PROVIDED INFORMATION:
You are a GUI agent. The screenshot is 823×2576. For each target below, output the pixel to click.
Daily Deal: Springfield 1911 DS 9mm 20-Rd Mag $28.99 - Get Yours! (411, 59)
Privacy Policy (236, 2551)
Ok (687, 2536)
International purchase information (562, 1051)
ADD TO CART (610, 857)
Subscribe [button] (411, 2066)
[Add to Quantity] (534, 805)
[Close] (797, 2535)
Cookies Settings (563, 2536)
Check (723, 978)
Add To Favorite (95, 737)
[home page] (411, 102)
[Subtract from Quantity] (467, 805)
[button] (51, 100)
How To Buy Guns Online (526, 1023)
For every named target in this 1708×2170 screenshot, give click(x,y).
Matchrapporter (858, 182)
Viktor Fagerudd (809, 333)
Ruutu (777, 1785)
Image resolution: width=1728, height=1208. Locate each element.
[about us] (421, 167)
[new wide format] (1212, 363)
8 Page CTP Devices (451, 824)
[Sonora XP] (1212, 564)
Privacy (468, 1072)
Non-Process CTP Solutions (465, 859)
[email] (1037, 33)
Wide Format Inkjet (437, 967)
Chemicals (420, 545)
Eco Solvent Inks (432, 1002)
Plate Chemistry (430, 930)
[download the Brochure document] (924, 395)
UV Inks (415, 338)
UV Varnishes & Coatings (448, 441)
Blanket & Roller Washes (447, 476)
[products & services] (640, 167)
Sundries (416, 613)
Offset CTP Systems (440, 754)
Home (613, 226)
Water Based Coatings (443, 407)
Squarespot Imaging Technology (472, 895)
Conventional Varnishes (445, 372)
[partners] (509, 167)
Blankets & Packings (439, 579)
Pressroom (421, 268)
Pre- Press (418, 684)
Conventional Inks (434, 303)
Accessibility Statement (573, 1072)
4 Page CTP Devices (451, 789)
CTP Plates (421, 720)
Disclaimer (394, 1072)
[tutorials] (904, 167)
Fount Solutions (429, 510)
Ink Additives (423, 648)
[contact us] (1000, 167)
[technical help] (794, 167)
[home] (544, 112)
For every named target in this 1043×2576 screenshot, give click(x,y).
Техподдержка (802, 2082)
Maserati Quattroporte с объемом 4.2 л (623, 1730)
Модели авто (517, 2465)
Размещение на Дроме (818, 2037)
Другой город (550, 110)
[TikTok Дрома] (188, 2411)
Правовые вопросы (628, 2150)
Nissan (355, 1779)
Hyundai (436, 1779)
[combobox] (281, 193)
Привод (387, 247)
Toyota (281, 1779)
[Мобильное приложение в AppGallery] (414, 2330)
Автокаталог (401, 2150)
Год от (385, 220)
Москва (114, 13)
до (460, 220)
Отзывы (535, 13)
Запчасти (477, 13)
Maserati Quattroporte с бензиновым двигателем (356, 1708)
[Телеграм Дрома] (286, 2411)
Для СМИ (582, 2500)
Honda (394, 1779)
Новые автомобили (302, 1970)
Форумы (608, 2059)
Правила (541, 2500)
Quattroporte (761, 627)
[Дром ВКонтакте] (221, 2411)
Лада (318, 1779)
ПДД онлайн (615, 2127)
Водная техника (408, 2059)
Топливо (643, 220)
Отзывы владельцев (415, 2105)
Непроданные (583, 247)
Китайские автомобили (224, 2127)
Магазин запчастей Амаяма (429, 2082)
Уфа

PROBLEM:
Wherever a line in the entries holds "give", copy that line.

ANSWER SPACE:
For every named target in this 1708×2170 screenshot, give click(x,y).
For every named target in this 1043×2576 screenshot, give click(x,y).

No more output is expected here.